A Voice in the NELA Wilderness
by Christopher Nyerges
NELA’s landscape has an amazing mix of native and non-native vegetation. Both types have had important roles in our rich horticultural and agricultural history.
For example, native nuts and berries – black walnuts, pine nuts, blackberries, wild strawberries, to name a few – have long histories of use by Native Americans in our area and throughout North America. Generations of rural Americans also grew up collecting native nuts and berries from the forests to supplement their other foods.
Then there are the non-native plants, firmly established in NELA.
When writing my book, Nuts and Berries of California, we debated what to call these non-natives. We thought to call them “FUN” plants, for “Feral Urban Neighborhood,” but that seemed to convey a misleading message, as not all non-natives have been good or desirable.

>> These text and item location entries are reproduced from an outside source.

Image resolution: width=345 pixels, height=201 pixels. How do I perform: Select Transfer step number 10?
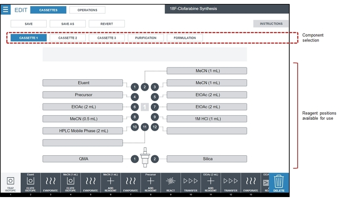click(x=191, y=184)
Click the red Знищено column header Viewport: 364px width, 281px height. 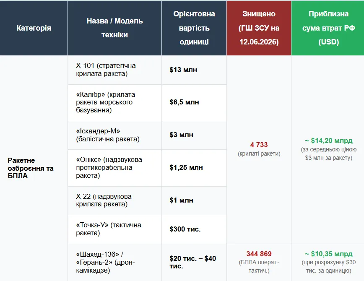tap(259, 28)
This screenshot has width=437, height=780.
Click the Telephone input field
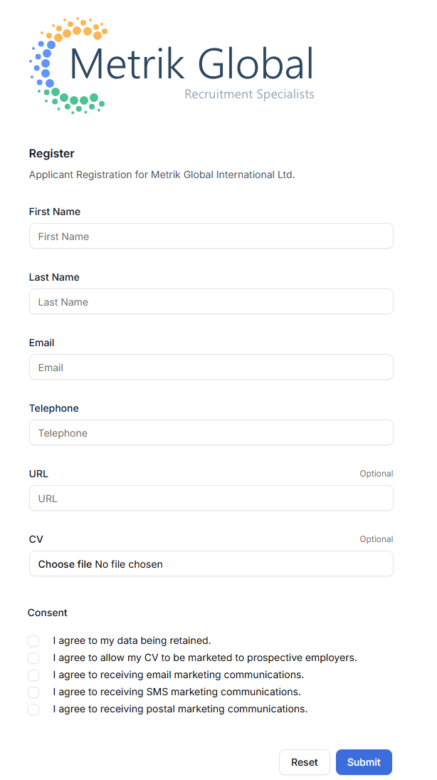pyautogui.click(x=211, y=433)
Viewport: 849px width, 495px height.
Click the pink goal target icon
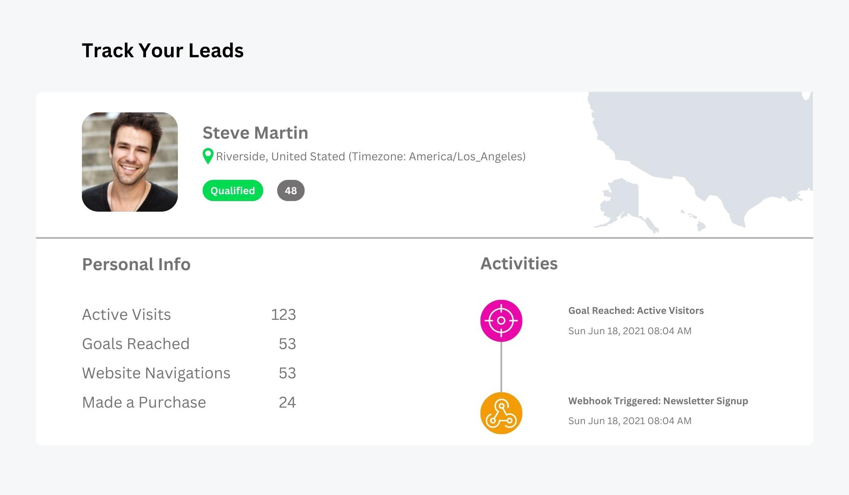tap(501, 321)

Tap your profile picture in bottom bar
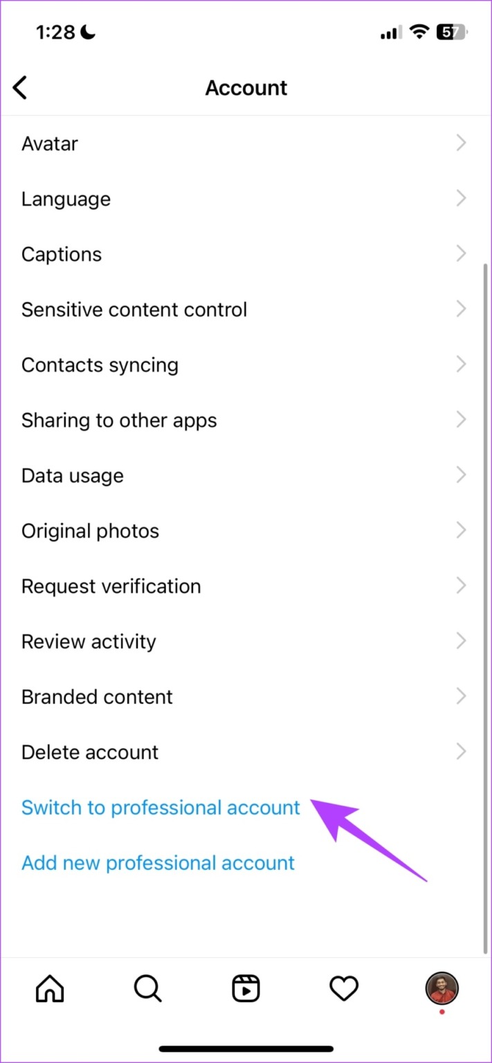[441, 988]
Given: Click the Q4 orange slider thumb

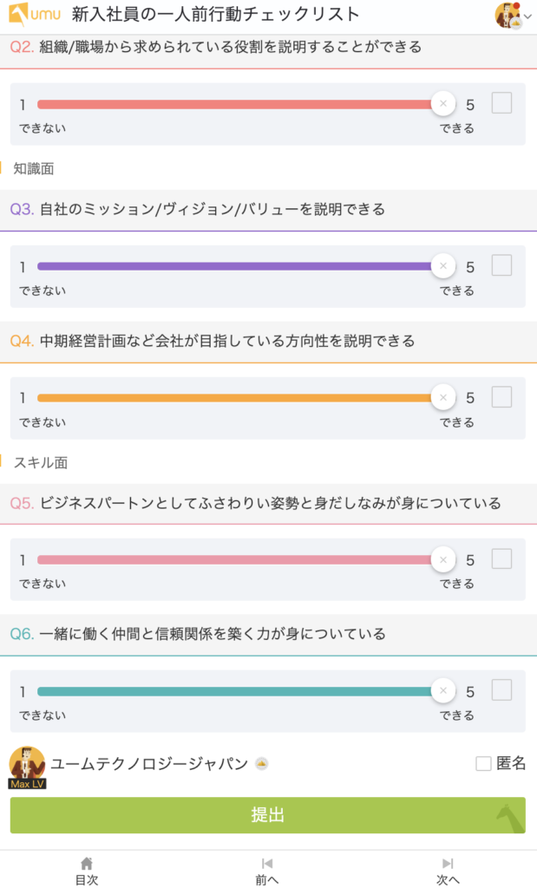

We finally landed on calling them “HIP” plants or “Horticulturally Introduced Plants.” This name seemed the best because many HIP plants, especially exotics, like oleanders, were introduced by gurus of horticulture as the new great thing for yards – “hip,” so to speak – with great colors and good for dinner party conversations. Some of the hip/HIP plants were edible and useful, some were not – as in the case of the poisonous oleanders.

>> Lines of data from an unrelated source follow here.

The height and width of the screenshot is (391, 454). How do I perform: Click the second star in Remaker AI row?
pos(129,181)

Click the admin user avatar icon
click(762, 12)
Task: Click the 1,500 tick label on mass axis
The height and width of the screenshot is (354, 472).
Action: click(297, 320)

Other HIP bushes and trees widely used in yards and street landscaping include ficus trees (figs), loquats, mulberries, pyracantha, olives and ginkgo. As new hip/HIPs came into fashion, the old ones were forgotten – but not gone, because even after they were no longer tended, they often expanded their habitat into wild areas.

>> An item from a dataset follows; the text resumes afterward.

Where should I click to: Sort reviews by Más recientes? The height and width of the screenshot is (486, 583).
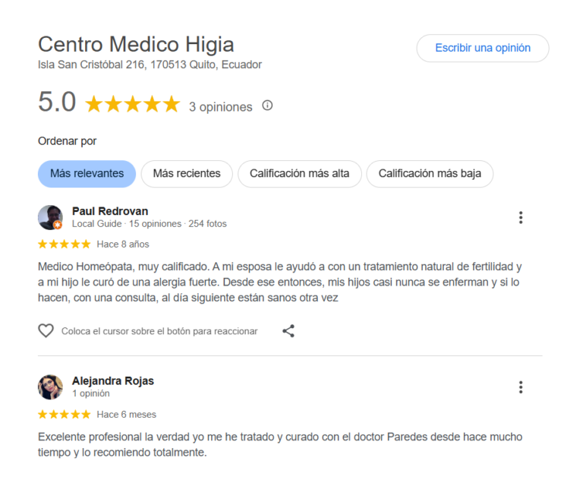pos(187,174)
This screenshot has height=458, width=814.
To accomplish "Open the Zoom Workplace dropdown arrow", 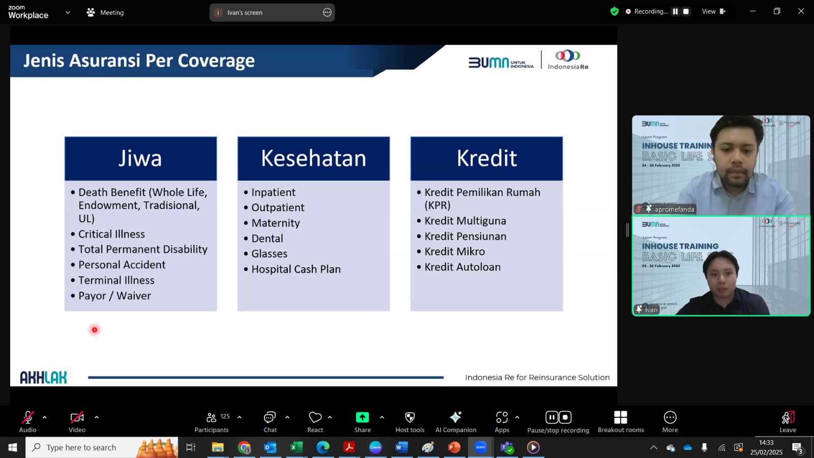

I have observed HIPs that have survived for decades in wilderness areas with no human intervention. HIPS are survivors. The edible ones – such as figs, loquat and mulberry – provide food with very little work and care and are probably already growing in or near your neighborhood, just waiting for you to discover and appreciate them.
My book, Nuts and Berries of California, describes them all – the natives, the HIP plants that are still hip and the ones that aren’t so hip anymore, but are still great plants. Every plant has a story, and I tell them in the book along with recipes.